That is, of course, the crux of the problem. As far as the
compiler is concerned, it is the bits that make up the object
itself, i.e. that are counted in sizeof. Most programmers
expect more, however; in the end, the state of an object is what
the author of the class documents as its state.
A state of an object is supposed to be a set of data that
determines the behavior of an object.
Not quite. Would you consider the machine connected at the
other end as part of the state of a Connection object? It's not
even part of the program.
In another word, knowing the state of an object would dictate
what its functions do given some inputs.
They do, within defined (and in well written code, documented)
limits. A print function, in an object, might output a time
stamp (which will vary each time it is called, and is
independant of the state of the object), if that's what it is
documented to do. For that matter, an object could be defined
to do one thing if the number of seconds since the epoch is odd,
and another if it is even. (Whether such an object has any
practical use is another question, of course.)
Otherwise, what is the point of knowing an object's state?
It constraints the behavior.
So, if you say that declaring an object 'const' should keep
its state constant, then its member functions should yield the
same output for the same input since the object remains in the
same state!
That's an enormous leap, and I don't know where you get that
idea from.
However, this is not the case as shown in the example.
Rigorously, all 'const' really does is that it is a switch to disable
the invocation of certain member functions --- those that are not
declared 'const'.
Const means whatever the programmer wants it to mean.
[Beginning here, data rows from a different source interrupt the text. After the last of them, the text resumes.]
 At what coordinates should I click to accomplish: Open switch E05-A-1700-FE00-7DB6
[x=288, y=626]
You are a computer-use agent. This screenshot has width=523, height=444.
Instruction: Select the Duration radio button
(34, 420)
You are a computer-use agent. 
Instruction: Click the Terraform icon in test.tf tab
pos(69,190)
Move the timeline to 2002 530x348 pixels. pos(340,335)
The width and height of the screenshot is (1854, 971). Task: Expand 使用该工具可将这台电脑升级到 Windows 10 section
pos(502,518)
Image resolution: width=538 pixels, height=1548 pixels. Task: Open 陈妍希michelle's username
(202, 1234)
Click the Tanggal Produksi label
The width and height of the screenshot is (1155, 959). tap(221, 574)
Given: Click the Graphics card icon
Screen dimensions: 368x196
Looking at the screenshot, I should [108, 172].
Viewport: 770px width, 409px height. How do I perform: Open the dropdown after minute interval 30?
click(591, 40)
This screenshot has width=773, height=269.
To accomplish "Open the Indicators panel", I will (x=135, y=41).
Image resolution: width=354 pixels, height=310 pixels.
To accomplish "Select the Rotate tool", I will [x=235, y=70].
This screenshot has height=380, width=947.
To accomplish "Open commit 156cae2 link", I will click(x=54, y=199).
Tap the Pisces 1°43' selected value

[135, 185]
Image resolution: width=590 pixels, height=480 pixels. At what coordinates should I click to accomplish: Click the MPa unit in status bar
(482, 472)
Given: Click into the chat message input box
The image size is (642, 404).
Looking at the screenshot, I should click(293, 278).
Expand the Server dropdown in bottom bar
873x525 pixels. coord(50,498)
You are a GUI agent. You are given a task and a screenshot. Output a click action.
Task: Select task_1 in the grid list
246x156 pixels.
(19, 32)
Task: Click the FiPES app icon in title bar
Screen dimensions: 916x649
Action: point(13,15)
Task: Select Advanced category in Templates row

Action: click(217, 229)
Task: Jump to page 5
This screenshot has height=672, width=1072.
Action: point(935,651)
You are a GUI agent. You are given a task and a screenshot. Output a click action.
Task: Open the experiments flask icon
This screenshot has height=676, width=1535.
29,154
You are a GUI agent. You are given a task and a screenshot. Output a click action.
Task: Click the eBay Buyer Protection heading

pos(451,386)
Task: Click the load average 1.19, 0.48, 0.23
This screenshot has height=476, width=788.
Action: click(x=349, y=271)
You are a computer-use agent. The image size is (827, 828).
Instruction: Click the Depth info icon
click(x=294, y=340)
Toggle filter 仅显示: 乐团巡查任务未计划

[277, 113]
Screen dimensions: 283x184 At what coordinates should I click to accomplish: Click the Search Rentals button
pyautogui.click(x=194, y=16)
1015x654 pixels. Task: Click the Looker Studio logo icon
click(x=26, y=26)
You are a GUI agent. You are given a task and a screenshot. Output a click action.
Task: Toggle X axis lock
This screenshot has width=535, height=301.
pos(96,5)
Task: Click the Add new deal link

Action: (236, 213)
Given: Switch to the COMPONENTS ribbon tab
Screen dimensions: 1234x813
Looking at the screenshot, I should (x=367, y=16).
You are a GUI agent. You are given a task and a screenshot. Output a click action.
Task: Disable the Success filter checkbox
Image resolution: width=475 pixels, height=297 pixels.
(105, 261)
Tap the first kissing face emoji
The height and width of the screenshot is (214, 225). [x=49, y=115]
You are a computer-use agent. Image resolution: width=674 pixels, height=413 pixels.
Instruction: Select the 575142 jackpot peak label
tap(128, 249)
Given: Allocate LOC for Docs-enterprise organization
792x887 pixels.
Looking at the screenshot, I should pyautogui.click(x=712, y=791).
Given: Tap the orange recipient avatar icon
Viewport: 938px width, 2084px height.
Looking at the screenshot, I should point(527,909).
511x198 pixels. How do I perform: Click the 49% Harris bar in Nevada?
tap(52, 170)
Yes.
In the end, classes are really about contracts. The author of
the class defines its contract. If he's a good programmer, it
will be a reasonable and useful contract, and const will have
some sort of relatively reasonable and intuitive meaning. It
won't mean (necessarily) that every invocation of a const
function will return the same value.
And of course, a bad programmer could abuse const (and mutable)
so that only the const functions modified the state, and the
non-const ones didn't. The language allows it, but such a
programmer won't last long in any place I've worked. The
language doesn't impose good design; I don't think a language
can, since it works at a much lower level. (The lack of any
errors in your English doesn't mean that you write at the same
level as Shakespeare does, either.)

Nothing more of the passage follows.